Count me in!
(Where Rembrandt first saw the light)
When it comes to all-things AI, I’m loudly-and-proudly on the “What could possibly go wrong…” side of the fence.
But as a travel PR who is instinctively geared-up to watching out for something new, different, or an answer to the travel writer’s favourite question - “Why now” - I think I might have seen the future. And believe me: if it’s all as good-looking as this, then I’m an instant convert.
This is Holland: the country with a capital so popular that it seldom needs to market itself, or proactively chase after media coverage, to make itself look appealing to tourists.
There’s not a great deal more you can say about it really. Not unless there’s a new way of reaching it, a new exhibition of its golden age of art, or a major new hotel or attraction.
So…The Eurostar service to Rotterdam and Amsterdam is still relatively new.
And “Young Rembrandt” is now the new old master should you be looking for something as simple, and such great value, as a portrait of yourself…by the man himself.
It’s impossible to guess at just how many travel articles have been written in the past about Leiden, in Holland. As Rembrandt’s 1606 birthplace, it’s the starting point for anyone wanting to follow in his early footsteps.
It’s a bit of a shame the authorities decided to knock down the house in which he was born. (Oooops!).
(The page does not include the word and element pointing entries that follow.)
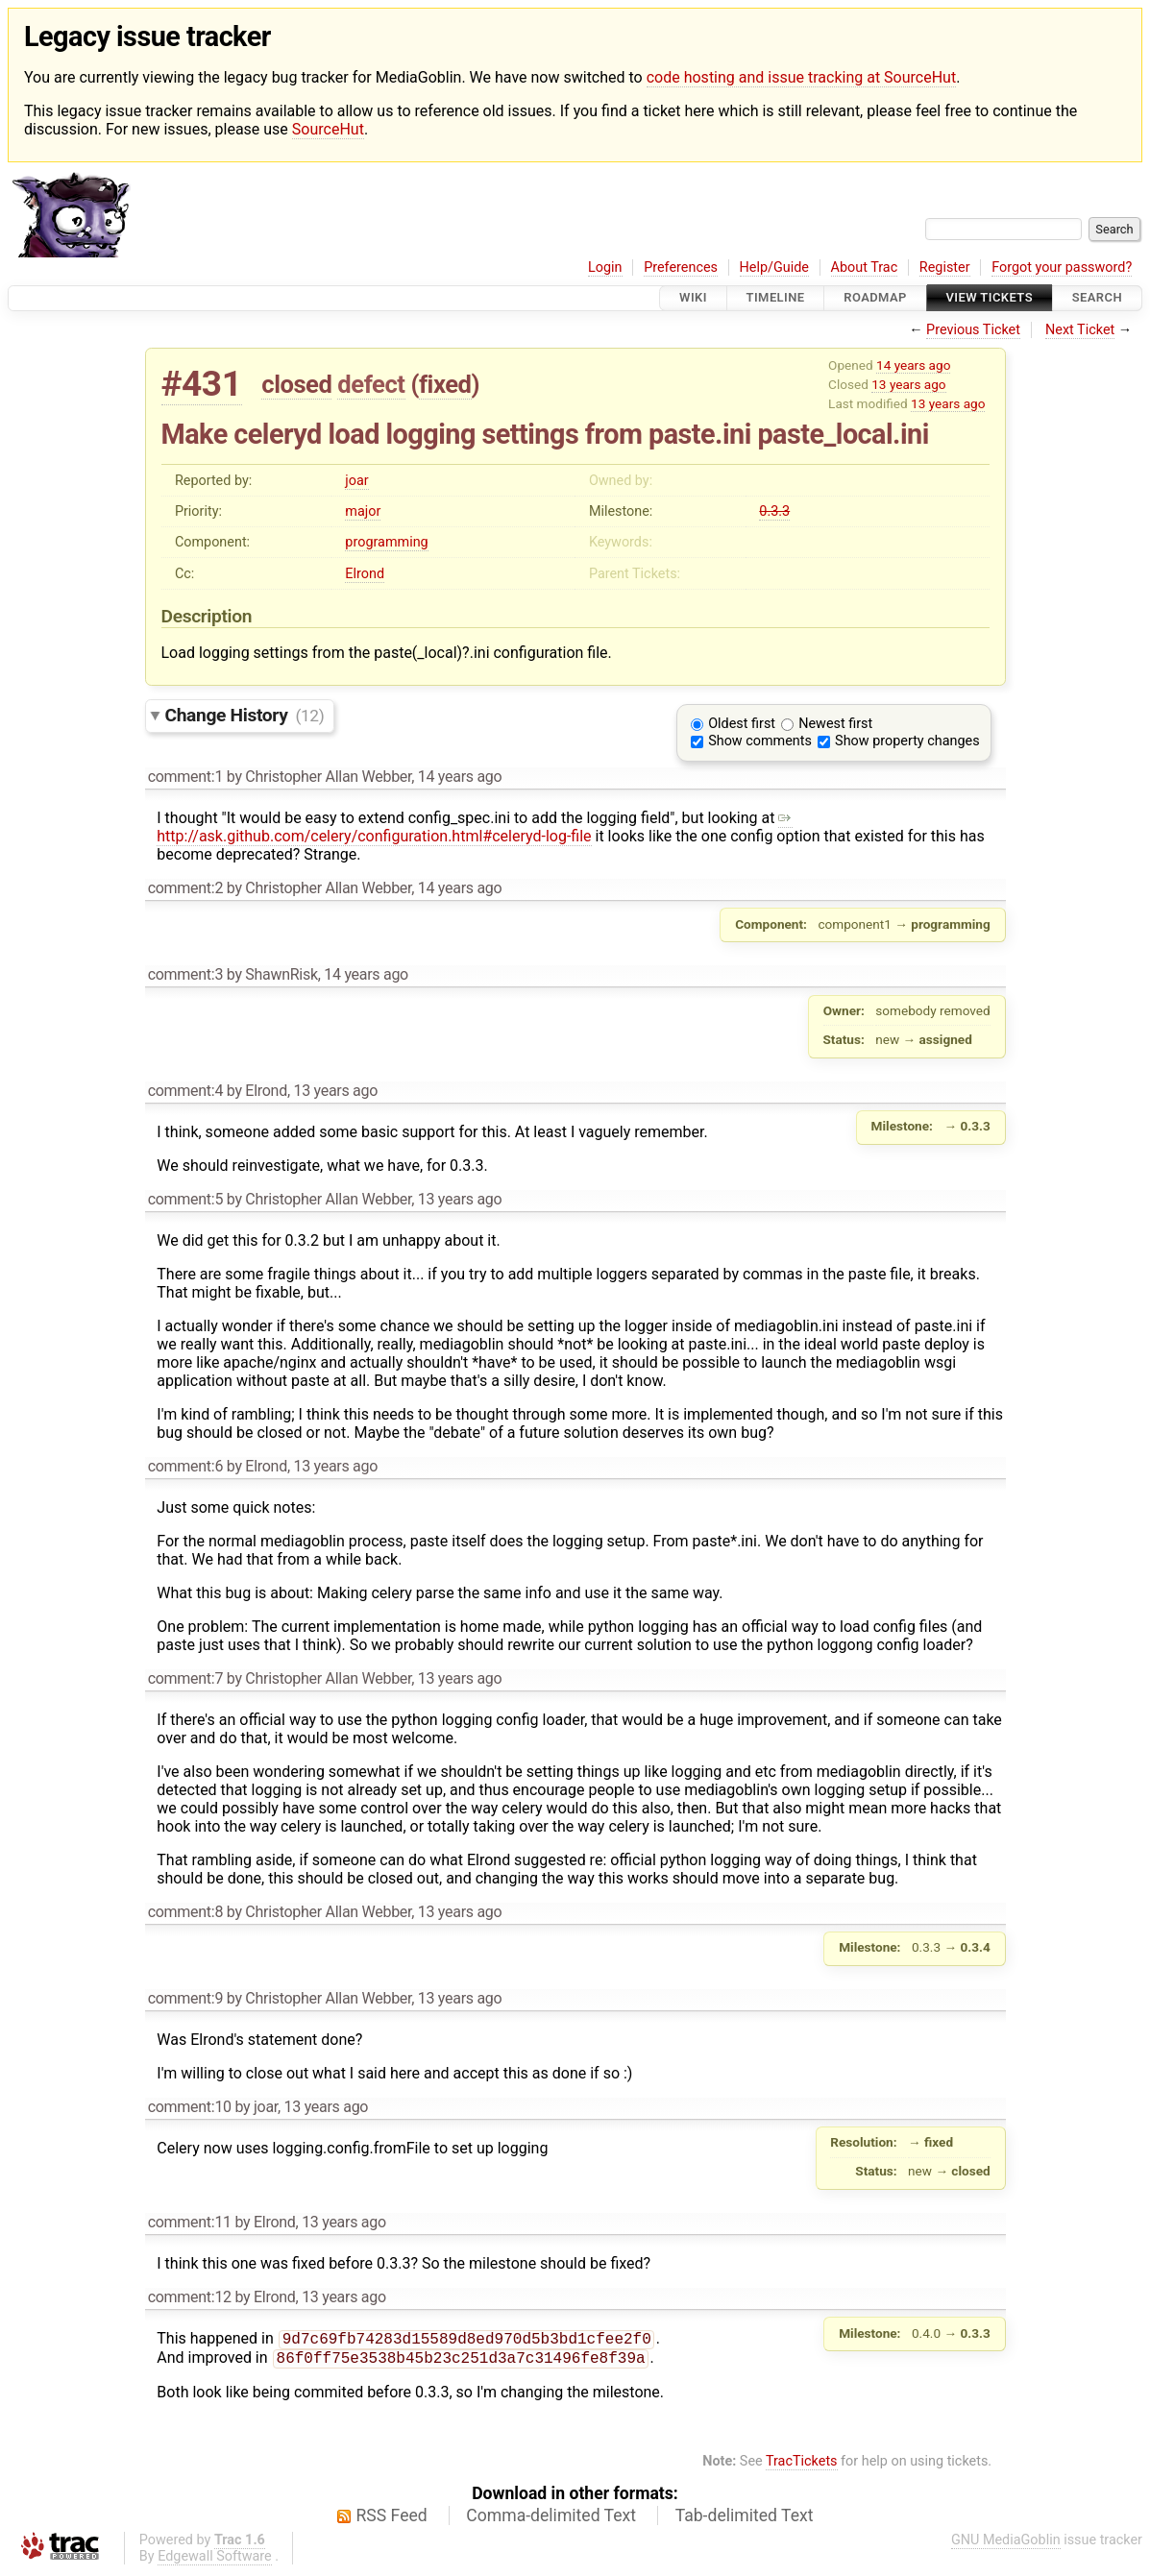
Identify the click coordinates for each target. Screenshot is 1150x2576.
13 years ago (908, 384)
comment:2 (185, 888)
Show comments (760, 741)
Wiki (693, 298)
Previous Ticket (973, 330)
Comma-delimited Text (551, 2519)
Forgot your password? (1061, 267)
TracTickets (802, 2465)
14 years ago (913, 365)
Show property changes (907, 741)
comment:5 (185, 1199)
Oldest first (741, 724)
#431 (201, 383)
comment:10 (190, 2107)
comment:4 (185, 1090)
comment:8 (185, 1912)
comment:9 (185, 1998)
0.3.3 (774, 511)
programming (386, 542)
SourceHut (328, 129)
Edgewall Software (215, 2560)
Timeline (775, 298)
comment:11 (190, 2222)
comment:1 (185, 776)
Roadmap (875, 298)
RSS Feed (392, 2519)
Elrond (364, 574)
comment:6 (185, 1466)
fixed (445, 384)
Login (605, 267)
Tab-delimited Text (744, 2519)
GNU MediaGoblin (1006, 2544)
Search (1097, 298)
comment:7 (185, 1678)
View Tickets (989, 298)
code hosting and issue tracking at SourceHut (801, 77)
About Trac (864, 267)
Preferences (681, 267)
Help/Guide (774, 267)
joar (356, 481)
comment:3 (185, 974)
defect (370, 384)
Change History (245, 715)
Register (944, 267)
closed (296, 384)
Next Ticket (1079, 330)
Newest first (835, 724)
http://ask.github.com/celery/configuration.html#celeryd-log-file (475, 827)
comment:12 (190, 2297)
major (362, 511)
But today, there’s a plaque on a block of flats which marks that spot; a statue of a young boy looking at a painted portrait of Rembrandt; a relatively recently constructed windmill to replicate the one his father once owned; and - next to another statue of Rembrandt - a cantilever bridge over a picturesque canal (just in case you happened to forget which country you’re in).
But this is definitely the place where Rembrandt Harmenszoon van Rijn, a master of light, first saw the light.
Navigate a handful of narrow streets from there to 89 Langebrug, and you’ll find The Young Rembrandt Studio, housed within the very building he was first taught art by Jacob Isaacsz van Swanenburgh.
It’s been open for about four years now - so there’s nothing particularly new about that, or the very clever “3D” presentation you’re ushered-in to watch behand the curtain of a small side-room.
What is new, and why everyone should look again at Leiden now, is that - since April of this year - this is where visitors can go to have Rembrandt paint their portrait.
It’s costs just 2.50 Euros to step through the door, back in time, and way, way into the future.
“Hallo - et welkom op The Young Rembrandt Studio,” says our host, with a knowing smile, adding that for just 10 Euros more, we can go home with a full-blown portrait by the man himself.
Full disclosure…
…a couple of days earlier, I’d visited The Mauritshuis in The Hague and seen, not only Vermeer’s “girl with the pearl”, but also a couple of Frans Hals portraits which are just laugh-out-loud great, and Carel Fabritius’s The Goldfinch. But there, in a corner of one gallery, was a portrait of one of the most self-assured, gloriously confident and cocky counts I’ve ever seen. A bit like Rik Mayell’s Lord Flasheart - only with a Dutch standard swung nonchalantly over in his shoulder - there was Loef Vredericx, (https://bit.ly/46rIddD) painted by Thomas de Keyser, the most celebrated portraitist in Amsterdam at the time.
In that moment, I had actually wanted nothing more than to look like Loef.
So, 48 hours later, here was my chance.
My new bestie did the honours, asking me to take off my baseball cap and glasses, leaving me looking like some dishevelled tourist off the street, and pointing a small camera at my face.
And that’s the moment young Rembrandt worked his magic…with a little help from his AI friend.
A few seconds later I had six portraits in front of me, including a brand new persona - Count Jan de Waag - which, frankly, left me breathless (mostly through laughter) at just how flattering this new combo had been in producing someone who looked 40 (possibly even more) years younger, (slightly) more handsome than the real thing, and a whole lot more interesting (and wealthy) than I have even been in my entire life. Goodness: I even had hair.
“Do you want to edit it at all?” the artist’s apprentice asked me.
“No way!”
“But you need to check - sometimes this gives you seven fingers or three hands”.
“I really don’t care. Anyway, how do you know I don’t already have six fingers? Oh, and while you’re at it, print that other one of me off, as well, please.”
After such a build-up I only hope the portrait doesn’t disappoint.
And believe me, I don’t think it’ll be long before every visitor attraction in the world has a set-up like this.
If this is the future of AI, count me in!